One of the most successful treatments she offers is the ‘Laser Genesis Treatment’, a series of six treatments, one every second week.

“It is a 45 minute session and it is non-invasive and gentle.”

But what would her best tips be for anyone with rosacea?

“Use sunscreen every day. Then, if possible, seek help from a therapist to figure out what the triggers for your rosacea are and then get a personalised skincare routine.”

• eavannabreen.ie

How to tell the difference between acne and rosacea

  • Comedones (blackheads and whiteheads) are a defining feature of acne. These aren’t seen in rosacea although both conditions can feature papules and pustules.
  • Rosacea only occurs on the face and neck and eyes may be affected also. Acne isn’t limited to your face and neck. It’s also commonly found on the back and shoulders.
  • Rosacea skin is hypersensitive with symptoms worsening even from minor exposures, like being out in the wind.
  • Did you know?

    UCD Professor of Dermatology, Frank Powell, one of Ireland’s leading experts on rosacea has written a resource booklet entitled ‘Rosacea: The Curse of the Celts – A Handbook for Patients and the Public’.

    It is available on the ucd.ie.

    In it, he mentions the stigma that can occur and the importance of the public having a better understanding of rosacea.

    “Because the redness of rosacea is made worse with alcohol intake some people have wrongly attributed the cause of this disorder to alcohol excess. This misconception causes additional social problems for people who suffer from rosacea.

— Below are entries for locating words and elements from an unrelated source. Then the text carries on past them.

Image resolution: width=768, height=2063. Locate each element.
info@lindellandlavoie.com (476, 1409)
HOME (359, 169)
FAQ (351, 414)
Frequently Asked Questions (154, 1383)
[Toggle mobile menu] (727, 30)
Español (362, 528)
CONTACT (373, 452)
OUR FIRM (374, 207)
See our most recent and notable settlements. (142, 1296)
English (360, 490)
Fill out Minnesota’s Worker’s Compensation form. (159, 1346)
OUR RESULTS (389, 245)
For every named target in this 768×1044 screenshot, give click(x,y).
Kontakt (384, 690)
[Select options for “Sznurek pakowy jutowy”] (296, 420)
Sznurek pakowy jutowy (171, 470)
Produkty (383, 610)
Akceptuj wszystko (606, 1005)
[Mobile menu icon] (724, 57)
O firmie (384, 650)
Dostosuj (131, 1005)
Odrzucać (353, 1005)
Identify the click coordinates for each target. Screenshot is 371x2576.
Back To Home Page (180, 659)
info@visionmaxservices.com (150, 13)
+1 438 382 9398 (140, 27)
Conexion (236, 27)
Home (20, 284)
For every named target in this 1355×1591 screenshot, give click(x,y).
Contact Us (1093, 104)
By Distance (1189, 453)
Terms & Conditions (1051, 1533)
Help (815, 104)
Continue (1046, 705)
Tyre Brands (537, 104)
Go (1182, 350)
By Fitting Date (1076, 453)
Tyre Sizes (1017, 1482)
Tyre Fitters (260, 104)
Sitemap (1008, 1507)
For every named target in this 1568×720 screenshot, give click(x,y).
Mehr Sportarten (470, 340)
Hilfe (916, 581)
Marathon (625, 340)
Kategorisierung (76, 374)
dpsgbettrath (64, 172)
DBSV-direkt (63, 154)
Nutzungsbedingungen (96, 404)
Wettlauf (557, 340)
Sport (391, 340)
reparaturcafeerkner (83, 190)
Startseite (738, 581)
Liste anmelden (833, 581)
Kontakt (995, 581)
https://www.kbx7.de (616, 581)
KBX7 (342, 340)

    “That is one of the reasons that public education about rosacea is so important. Until this message gets across there is a form of social stigmatization of people with rosacea.”

    In brief

  • One in 10 Irish people develop rosacea
  • It is most common in the 40-60 years age group
  • More women than men get it
  • It isn’t contagious
  • It has nothing to do with over-indulgence in alcohol
  • It shouldn’t be confused with acne
  • Understanding triggers is the key to management
  • Many treatments are available
  • Sunscreen SP50 should be worn every day
  • A skincare routine is important – moisturiser should be applied first, then sunscreen, then make up
  • The ISF is a national charity established in 2011 to give those with painful skin conditions access to specialist, accessible and free guidance from clinical dermatology experts.